Semiconductor Products Insight

Semiconductor Products Insight

MCHP gets an ARM insurance

01

Feb

2016

The balance finally tilted in favor of Microchip and against Dialog for the acquisition of fellow Atmel. Can you imagine a portfolio of close to 13,000 products? There is still lots of work before the acquisition is consumed, but we already picture the potentially rocky integration of 2 proprietary architectures – AVR and PIC – while we are confident the ARM portfolio is safe. Another interesting part to watch will be the integration of the RF front end with the MCU and digital side. Another interesting year in perspective.


Atmel
There were 56 new products in the D21, C20 and C21 families. For the D21, we are looking at L variants, alas, the current datasheet doesn’t have details on the L code. In general, these are higher temperature (105 and 125C) variants of the existing D21/C20 and C21 products.
There were no changes for AVR based MCUs.
Freescale
FSL is gone, long life to Kinetis and all the Freescale products under NXP!
We will now deal with the Kinetis in the NXP section.
Infineon
Infineon has a mysterious change of names to their XMC4700/4800, going from a sufix of AAXUMA1 to AAXQMA1, we suspect maybe a silicon revision, but it has not been documented.
Microchip
Microchip added another 73 products this month mostly in the PIC16F1777/8/9 family. It embeds a larger size flash (14 or 28kB) and runs at the same 8 MHz.
Nuvoton
Beyond a few datasheet updates, Nuvoton had no product change this month.
NXP
There were a few changes at NXP: in the LPC Cortex-M0(+) camp, there were a few variations of existing parts with suffixes not found in the nomenclature, namely the LPC1115FET48/CP3336, LPC1114FHN33/CP3335 and LPC1115FET48/CP3336. Others were also found in the LPC11A1 and LPC11U3 but unfortunately, there was no documentation (datasheet) to refer to the part numbers.
The LPC Cortex-M4 families had the same hickups with the LPC4330FET180 taking the same suffixes.
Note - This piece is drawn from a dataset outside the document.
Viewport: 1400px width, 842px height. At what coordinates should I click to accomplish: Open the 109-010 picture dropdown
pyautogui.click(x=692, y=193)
On the high high multi-core, the LPC436x yielded 3 variations all with 1MB Flash, 154kB of RAM, 2 Cortex-M0+1 Cortex-M4 running at 204 MHz, Ethernet with IEEE 1588 support and USB with extended range temperature (+105C). Are we looking at automotive-leaning parts? The family also supports LCD displays up to XGA (1024 x 768).

Renesas
Renesas released higher temperature versions of the RX210 and RX220 (+105C) while the RL78 portfolio was stable.
SiliconLabs
Silicon Labs EFM8 had a few datasheet updates. Its big brother showed off its new EFM32JG (Jade Gecko) with 8 shiny parts. While the Cortex-M0+ and Cortex-M4 have proven very popular, SiLabs has decided to go with the Cortex-M3 for a 40MHz family that claims 60uA/MHz and 1.1uA stop current. The low end family has 2 UART/SPI/IrDA/I2S/LIN, 1 I2C and ample hardware crypto blocs for AES128/256, SHA-1 and SHA-2.
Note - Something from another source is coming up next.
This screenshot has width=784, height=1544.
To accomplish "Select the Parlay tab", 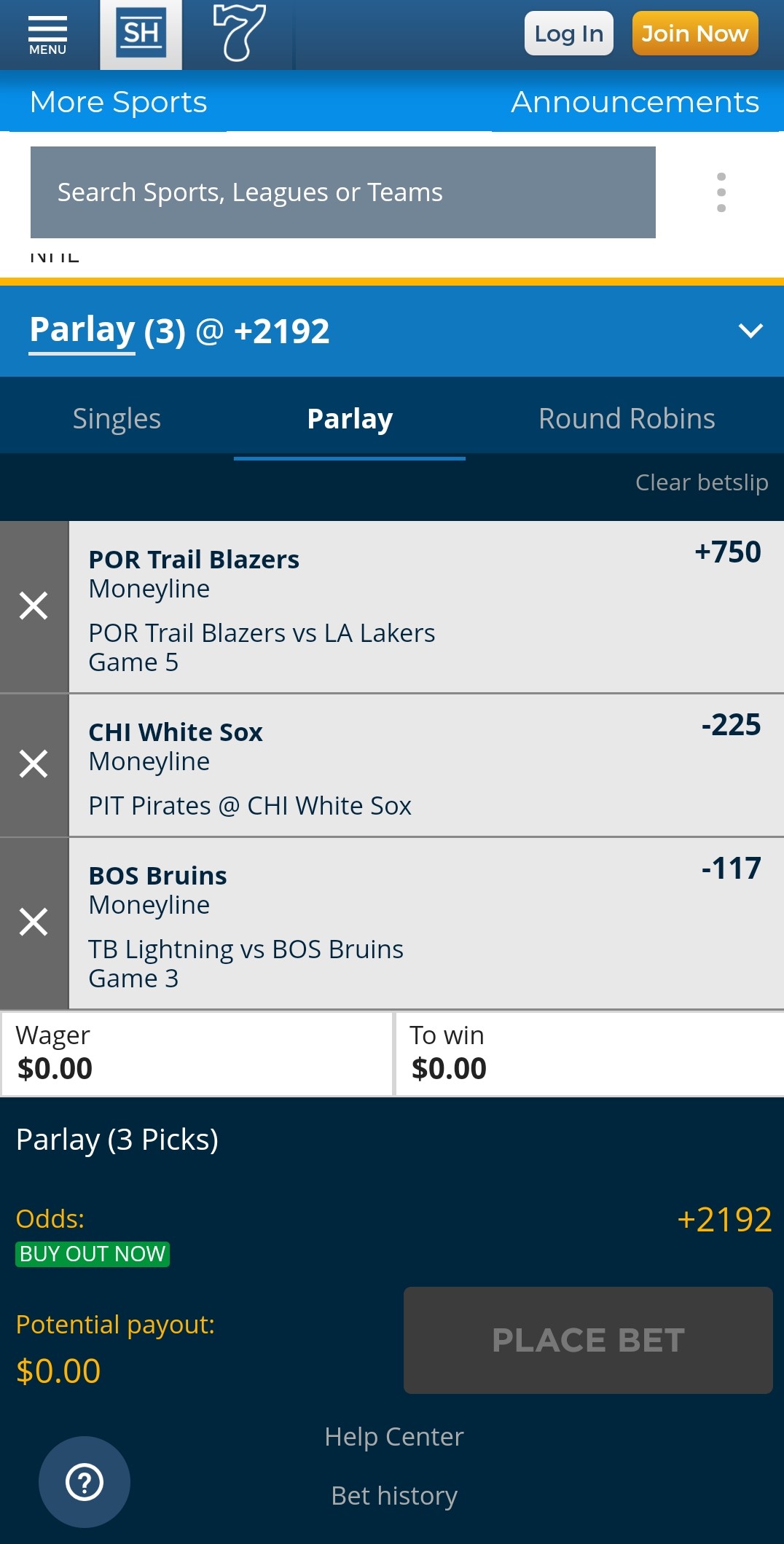I will coord(350,419).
The EFM32PG (Peral Gecko) looks like a Jade redux, this time with a Cortex-M4. We could not find other differences. The Cortex-M4 is priced about 50c more.

Spansion/Cypress
Spansion was quiet this month.
ST Microelectronics
ST released 9 products, mostly TR versions of existing parts. The STM32F446ZCH6 added a UFBGA package while the STM32L041/031 added a UFQFPN package.
Texas Instruments
TI was quiet this month on the MSP430, Tiva and C28.